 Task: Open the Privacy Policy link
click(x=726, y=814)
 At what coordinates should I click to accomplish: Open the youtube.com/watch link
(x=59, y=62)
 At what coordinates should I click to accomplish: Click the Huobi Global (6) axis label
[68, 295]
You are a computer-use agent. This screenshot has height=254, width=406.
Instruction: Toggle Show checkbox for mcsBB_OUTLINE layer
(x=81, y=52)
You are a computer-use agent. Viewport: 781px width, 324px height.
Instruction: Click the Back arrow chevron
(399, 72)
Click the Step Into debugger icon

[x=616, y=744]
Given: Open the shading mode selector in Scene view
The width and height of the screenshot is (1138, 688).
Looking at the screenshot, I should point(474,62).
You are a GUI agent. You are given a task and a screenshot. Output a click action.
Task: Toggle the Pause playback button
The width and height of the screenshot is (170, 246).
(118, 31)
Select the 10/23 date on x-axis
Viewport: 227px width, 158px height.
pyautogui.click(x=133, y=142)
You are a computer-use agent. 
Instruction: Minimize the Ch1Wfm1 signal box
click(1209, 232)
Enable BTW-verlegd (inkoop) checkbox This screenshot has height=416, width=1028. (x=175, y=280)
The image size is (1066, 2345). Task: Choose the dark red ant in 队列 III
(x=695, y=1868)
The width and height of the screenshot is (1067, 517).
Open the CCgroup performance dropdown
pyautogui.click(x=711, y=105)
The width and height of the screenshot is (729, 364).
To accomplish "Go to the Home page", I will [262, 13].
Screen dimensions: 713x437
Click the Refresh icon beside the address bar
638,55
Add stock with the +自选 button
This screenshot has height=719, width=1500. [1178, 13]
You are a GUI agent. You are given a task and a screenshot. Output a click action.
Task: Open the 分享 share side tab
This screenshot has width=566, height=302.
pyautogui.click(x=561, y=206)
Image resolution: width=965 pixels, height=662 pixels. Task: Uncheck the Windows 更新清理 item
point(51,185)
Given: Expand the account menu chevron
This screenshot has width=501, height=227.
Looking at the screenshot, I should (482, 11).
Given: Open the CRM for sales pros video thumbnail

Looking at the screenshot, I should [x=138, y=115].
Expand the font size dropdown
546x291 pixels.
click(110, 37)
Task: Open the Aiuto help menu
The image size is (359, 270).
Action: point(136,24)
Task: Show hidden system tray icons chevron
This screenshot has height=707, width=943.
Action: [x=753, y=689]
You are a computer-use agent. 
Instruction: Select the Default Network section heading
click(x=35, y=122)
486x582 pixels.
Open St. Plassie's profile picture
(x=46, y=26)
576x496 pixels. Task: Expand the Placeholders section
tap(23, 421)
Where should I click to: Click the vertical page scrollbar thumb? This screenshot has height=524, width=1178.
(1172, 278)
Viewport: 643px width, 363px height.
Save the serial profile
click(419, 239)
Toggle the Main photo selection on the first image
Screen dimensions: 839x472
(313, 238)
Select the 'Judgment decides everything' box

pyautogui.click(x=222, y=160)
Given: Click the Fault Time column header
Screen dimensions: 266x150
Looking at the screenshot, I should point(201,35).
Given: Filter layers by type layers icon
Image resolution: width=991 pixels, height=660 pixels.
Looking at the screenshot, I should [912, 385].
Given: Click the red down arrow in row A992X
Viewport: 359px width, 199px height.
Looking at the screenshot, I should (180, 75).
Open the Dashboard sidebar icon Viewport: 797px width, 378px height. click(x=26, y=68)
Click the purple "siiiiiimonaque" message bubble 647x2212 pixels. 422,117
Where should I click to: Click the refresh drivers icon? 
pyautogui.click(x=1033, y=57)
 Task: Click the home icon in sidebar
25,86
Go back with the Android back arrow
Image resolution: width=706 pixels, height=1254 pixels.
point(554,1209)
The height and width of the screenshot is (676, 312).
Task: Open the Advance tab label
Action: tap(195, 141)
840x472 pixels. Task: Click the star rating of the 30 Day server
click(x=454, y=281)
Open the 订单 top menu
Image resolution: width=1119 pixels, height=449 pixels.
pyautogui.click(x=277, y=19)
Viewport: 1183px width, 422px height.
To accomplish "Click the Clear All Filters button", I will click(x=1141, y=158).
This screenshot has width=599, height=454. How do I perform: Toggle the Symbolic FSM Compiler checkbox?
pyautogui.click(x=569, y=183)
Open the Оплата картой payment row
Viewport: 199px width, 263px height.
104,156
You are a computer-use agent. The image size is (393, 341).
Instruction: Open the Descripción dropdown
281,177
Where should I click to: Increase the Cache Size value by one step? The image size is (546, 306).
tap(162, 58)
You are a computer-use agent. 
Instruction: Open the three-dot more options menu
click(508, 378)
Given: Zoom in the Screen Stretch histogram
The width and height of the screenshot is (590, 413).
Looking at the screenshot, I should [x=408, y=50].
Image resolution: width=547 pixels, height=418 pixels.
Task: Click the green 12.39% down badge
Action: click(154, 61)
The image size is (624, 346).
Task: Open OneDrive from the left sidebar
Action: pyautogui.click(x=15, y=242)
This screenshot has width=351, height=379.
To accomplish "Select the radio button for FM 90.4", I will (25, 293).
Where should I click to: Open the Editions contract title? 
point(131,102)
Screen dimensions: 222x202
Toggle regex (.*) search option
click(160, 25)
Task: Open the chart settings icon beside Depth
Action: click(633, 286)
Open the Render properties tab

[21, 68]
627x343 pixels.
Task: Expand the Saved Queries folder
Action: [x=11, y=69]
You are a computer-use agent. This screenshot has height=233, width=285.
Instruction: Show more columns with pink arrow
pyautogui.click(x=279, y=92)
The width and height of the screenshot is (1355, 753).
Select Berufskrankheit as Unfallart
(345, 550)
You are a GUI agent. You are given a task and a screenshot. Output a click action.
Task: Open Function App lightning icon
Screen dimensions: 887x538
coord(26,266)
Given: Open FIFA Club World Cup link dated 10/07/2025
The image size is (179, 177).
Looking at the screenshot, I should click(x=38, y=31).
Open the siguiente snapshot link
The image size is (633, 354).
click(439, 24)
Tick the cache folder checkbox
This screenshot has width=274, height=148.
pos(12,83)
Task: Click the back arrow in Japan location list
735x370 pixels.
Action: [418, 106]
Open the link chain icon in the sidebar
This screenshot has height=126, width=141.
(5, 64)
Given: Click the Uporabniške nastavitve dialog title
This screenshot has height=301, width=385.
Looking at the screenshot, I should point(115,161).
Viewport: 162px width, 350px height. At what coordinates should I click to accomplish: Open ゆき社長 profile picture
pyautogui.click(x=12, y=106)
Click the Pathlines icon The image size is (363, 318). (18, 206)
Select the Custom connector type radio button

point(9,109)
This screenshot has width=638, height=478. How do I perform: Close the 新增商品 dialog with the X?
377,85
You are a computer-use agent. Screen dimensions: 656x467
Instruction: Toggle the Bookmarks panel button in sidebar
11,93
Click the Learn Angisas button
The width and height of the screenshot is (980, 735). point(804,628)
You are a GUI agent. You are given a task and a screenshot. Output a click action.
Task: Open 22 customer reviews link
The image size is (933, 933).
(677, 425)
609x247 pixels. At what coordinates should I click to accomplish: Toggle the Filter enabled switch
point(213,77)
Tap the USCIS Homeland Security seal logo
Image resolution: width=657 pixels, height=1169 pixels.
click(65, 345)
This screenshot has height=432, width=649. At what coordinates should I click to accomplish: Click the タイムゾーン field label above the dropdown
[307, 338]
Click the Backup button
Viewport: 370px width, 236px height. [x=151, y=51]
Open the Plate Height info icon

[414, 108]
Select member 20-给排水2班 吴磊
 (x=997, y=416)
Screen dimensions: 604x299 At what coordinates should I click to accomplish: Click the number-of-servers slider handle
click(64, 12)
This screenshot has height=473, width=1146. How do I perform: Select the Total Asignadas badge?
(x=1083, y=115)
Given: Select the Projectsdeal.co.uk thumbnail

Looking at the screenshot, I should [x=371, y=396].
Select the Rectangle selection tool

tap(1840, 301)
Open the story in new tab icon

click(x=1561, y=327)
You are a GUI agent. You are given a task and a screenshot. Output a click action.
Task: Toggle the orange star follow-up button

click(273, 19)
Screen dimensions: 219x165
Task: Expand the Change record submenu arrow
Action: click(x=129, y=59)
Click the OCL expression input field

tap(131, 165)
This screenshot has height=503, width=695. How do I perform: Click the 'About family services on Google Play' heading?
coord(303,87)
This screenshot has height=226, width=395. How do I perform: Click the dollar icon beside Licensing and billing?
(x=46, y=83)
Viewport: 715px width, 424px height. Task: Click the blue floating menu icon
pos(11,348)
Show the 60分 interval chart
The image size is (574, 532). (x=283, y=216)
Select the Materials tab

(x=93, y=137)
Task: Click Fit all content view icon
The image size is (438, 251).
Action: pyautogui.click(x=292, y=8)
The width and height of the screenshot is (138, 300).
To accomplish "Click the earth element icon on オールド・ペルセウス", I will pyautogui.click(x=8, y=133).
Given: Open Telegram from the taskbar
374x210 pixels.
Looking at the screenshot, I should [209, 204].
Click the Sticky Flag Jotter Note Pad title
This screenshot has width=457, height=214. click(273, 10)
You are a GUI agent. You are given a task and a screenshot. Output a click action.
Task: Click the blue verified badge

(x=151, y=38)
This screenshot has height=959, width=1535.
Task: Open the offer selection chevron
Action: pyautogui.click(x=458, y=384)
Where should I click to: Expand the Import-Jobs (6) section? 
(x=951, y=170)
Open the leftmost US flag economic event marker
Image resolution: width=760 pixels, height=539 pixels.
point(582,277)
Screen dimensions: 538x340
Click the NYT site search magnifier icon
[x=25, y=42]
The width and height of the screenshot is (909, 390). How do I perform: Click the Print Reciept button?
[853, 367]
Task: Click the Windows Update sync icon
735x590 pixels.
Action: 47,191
━━━━━━━━━━━━━━━━━━━━━━━━━━━━━━
DESCRIPTION OF THE TASK:
The answer is every line in the data where the word "computer" appears.

ANSWER TO THIS EXERCISE:
You are a computer-use agent. This screenshot has height=254, width=406.
You are a computer-use agent. Viewport: 781px width, 324px height.
You are a computer-use agent. 
You are a computer-use agent. 
You are a computer-use agent. The image size is (393, 341).
You are a computer-use agent. 
You are a computer-use agent. This screenshot has height=233, width=285.
You are a computer-use agent. Screen dimensions: 656x467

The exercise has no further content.